The First Mennonite Registered Nurse

By George Siamandas



Two Mennonite women pioneered health care: Agatha Wiebe is thought to be the first Mennonite registered Nurse in Manitoba, and Maria Dueck Ginter, Chiropractor. Agatha's grandparents were amongst the early Mennonite immigrants to Manitoba. They arrived in 1875. Her brother Dr. Cornelius Wiebe from Winkler who died recently was one of the oldest Manitobans alive. He was also the first Mennonite MLA in Manitoba.

Agatha was born in 1887 one of 5 daughters and four boys to Peter P and Anne Wiebe at Weidensfeld near Rosenfeld. Agatha lost two of her young sisters to diphtheria. She left school at age 11 to help at the farm and by age 17 had become quite ill. Her doctor advised her to stop the strenuous farm work and to return to school, which she gladly did finishing grade 11.

At age 24 she decided to study nursing at St Louis Missouri Evangelical Deaconess Hospital. Her father who took her to St Louis and warned her that it would be the last time they could afford to see her till she graduated. In 1914 she completed her RN and returned to Winnipeg where she had to substantially re-qualify by meeting Canadian requirements at Winnipeg's King George Hospital. After completing this period she began work at the Ninnete Sanatorium caring for TB patients where she rose to head nurse.

At age 40 she married Frank Thiessen a widower who had lost his first two wives and who already had 11 children. Nearing her mid forties Agatha proceeded to have two of her own children. Her nursing career was now over. They lived at Lowe Farm for the next 23 years.
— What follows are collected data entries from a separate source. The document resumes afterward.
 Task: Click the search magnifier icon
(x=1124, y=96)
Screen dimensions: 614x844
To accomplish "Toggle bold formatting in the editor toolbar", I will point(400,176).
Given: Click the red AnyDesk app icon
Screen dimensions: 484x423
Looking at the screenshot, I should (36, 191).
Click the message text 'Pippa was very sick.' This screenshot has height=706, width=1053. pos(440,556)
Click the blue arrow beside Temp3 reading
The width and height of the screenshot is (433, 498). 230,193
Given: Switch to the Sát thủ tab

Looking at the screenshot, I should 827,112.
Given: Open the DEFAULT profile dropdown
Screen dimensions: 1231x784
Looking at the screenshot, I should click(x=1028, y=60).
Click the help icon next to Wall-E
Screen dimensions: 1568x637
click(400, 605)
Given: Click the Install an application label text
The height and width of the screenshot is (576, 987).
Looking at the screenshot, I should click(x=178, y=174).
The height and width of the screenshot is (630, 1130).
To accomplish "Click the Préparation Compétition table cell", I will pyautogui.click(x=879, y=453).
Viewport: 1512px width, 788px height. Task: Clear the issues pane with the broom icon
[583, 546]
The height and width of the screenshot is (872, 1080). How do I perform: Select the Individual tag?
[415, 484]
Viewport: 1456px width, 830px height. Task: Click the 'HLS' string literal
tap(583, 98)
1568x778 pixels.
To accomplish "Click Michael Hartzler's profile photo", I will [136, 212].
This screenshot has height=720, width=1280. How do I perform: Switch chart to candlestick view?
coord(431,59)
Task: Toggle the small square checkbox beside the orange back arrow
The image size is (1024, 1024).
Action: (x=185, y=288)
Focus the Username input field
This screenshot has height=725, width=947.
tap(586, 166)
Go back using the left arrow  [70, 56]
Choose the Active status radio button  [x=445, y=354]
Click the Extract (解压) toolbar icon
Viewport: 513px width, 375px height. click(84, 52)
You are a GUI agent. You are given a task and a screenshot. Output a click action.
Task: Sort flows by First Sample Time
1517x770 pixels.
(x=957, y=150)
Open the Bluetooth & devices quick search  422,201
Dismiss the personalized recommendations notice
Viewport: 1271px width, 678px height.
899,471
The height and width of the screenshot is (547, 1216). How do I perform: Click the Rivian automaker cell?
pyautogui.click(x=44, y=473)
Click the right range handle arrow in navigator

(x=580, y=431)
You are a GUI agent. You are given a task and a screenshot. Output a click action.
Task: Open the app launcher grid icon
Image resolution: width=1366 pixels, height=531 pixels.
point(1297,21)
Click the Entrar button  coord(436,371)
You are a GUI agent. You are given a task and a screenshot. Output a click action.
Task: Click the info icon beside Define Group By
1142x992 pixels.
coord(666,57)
Agatha retired to Steinbach and later to Winkler were she lived to age 92. But where Agatha left health care in middle age another woman was just beginning.


Another Mennonite woman Maria Dueck Ginter pioneered as a female chiropractor. And she did so later in life starting in her fifties. She was the daughter of Deitrick and Agatha Dueck and the second of seven children. She was widowed at age 29 and left with three children. With the help of the community and a $45 per month social assistance allowance Maria kept her family going till she remarried four years later.

She learned the chiropractic art from her father who was a chiropractor, auctioneer, dentist and trapper. She was known as "the special woman with a special gift." Her living room would be full of people awaiting her talents every evening. One of her popular treatments was a bear fat massage. She would relax her patients before working on them by using hand held vibrators and a vibrating chair.

Being unlicensed, Maria could not ask for a fee but many people would leave some meat, vegetables, or clothing and some nothing at all. It is said she helped a 12-year-old boy, who had not walked in 2 years, walk again after one of her treatments. Maria spent her entire life in Rosengart living to age 81. She died in 1990.